- WHAT TO PRODUCE -
Repeat the data in full and exactly. Leave the pictures out.

- INPUT -

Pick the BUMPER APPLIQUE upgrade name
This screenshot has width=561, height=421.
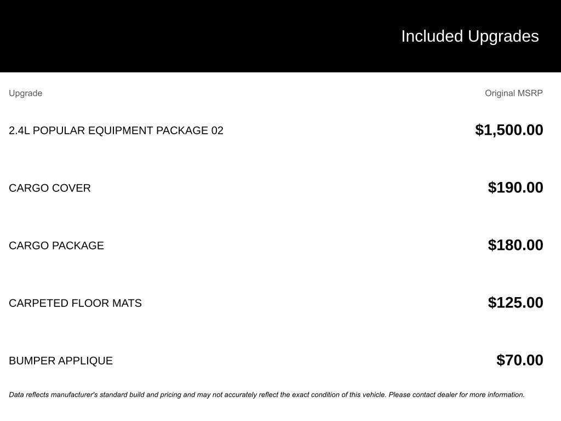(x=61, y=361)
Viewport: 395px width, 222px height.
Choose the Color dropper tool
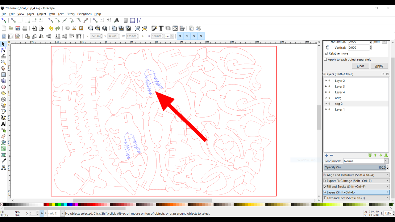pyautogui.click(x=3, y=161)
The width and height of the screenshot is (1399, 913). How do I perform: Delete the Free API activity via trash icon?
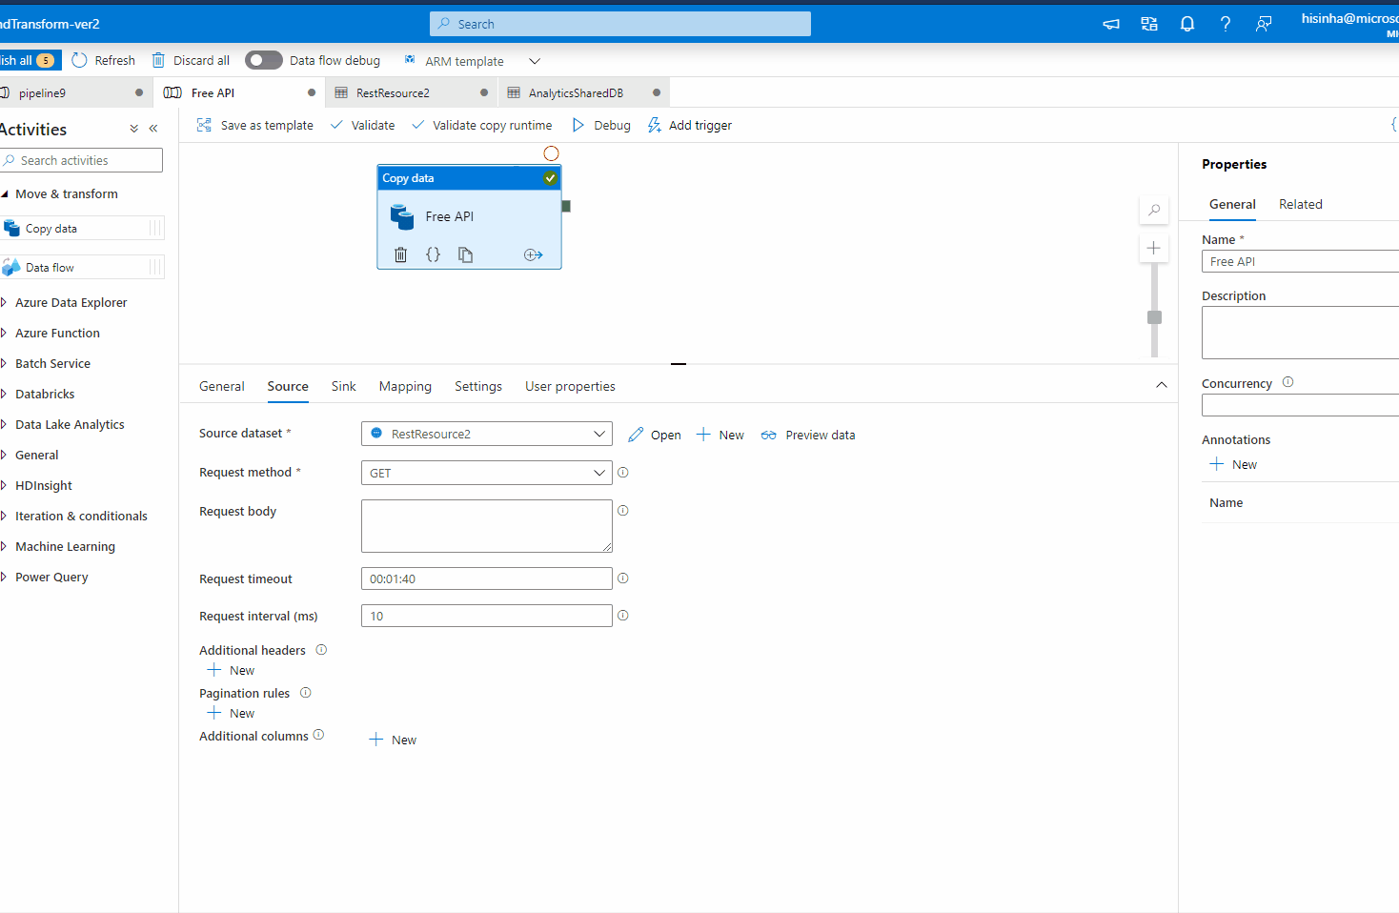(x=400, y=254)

- ANSWER -
Pick the BUMPER APPLIQUE upgrade name
This screenshot has width=561, height=421.
(x=61, y=361)
Viewport: 395px width, 222px height.
Choose the Color dropper tool
pyautogui.click(x=3, y=161)
The width and height of the screenshot is (1399, 913). How do I perform: Delete the Free API activity via trash icon?
(x=400, y=254)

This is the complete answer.